Маролан сел на жеребца, который, кстати, был довольно нервным, и не привык нести на себе всадника такого роста, но Маролан, хорошо знал, что, проявив спокойную твердость, можно добиться усердного послушания от лошадей и слуг, что-то мягко сказал ему на ухо, потрепал по шее, и жеребец быстро успокоился. Потуже натянув плащ, он махнул на прощание рукой, повернул коня на север и пустил его галопом, который, выехав из Черной Часовни, поменял на рысь.
Опасность заблудиться ему не грозила: там, где были дороги, они были достаточно хороши, а там, где их не было — в них не было необходимости. Во время пути он всегда оставался не далее, чем в полумиле от Грохочущего Озера, и его песня лилась в уши юного Даконлорда. Когда настала ночь, он, использовав самое простое заклинание, сотворил вокруг себя светящуюся сферу, которая на несколько секунд вывела из себя жеребца, но тот быстро привык к ней и смог скакать дальше.
Дважды Маролан останавливался, чтобы дать отдохнуть ногам (которым было не слишком удобно из-за высоких стремян) и коню, но никогда не останавливался надолго. Во время одной из таких остановок Маролан вышел на берег озера и, глядя на него, сказал, — Богиня? Вы со мной?

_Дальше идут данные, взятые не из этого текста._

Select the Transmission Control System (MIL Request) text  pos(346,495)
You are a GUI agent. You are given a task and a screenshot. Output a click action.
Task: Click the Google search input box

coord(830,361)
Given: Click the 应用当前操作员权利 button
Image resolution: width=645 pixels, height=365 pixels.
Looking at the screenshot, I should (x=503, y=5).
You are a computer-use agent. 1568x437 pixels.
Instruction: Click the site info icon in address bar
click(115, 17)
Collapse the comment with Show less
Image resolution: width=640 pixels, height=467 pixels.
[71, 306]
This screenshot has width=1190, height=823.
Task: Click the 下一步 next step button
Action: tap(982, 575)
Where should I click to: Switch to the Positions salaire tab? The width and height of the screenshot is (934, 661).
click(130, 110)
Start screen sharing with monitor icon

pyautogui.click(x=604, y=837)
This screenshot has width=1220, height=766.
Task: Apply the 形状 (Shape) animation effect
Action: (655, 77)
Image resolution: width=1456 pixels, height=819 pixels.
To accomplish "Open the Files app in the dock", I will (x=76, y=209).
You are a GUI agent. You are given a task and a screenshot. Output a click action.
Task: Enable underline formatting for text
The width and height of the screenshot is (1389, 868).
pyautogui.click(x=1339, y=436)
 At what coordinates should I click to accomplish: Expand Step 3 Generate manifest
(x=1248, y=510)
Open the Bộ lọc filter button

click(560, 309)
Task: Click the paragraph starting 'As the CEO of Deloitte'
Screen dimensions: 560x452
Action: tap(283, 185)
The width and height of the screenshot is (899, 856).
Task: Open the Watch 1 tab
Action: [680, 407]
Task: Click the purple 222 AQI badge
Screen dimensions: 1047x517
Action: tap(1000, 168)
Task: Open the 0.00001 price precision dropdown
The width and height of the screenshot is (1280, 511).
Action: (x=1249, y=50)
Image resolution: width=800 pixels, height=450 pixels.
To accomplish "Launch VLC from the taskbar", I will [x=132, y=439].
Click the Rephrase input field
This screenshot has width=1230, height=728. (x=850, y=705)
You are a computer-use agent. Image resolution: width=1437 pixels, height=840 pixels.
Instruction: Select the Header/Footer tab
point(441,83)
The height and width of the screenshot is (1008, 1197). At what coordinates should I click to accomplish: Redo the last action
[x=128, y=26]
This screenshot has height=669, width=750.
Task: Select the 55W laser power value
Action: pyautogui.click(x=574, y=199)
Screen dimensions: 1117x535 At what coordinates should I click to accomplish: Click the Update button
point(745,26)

Я хочу заверить вас: все, что я делаю, я делаю для вас, и все эти смерти — а я обешаю вам, что их будет много — я посвящу вам. — Пока он стоял в темноте и тишине, закрыв глаза, ему показалось, как что-то ласково коснулось его лба, и, был ли это поцелуй Верры или нет, он решил, что был. Он открыл глаза, сел на лошадь, вновь зажег свой волшебный свет, и поехал дальше.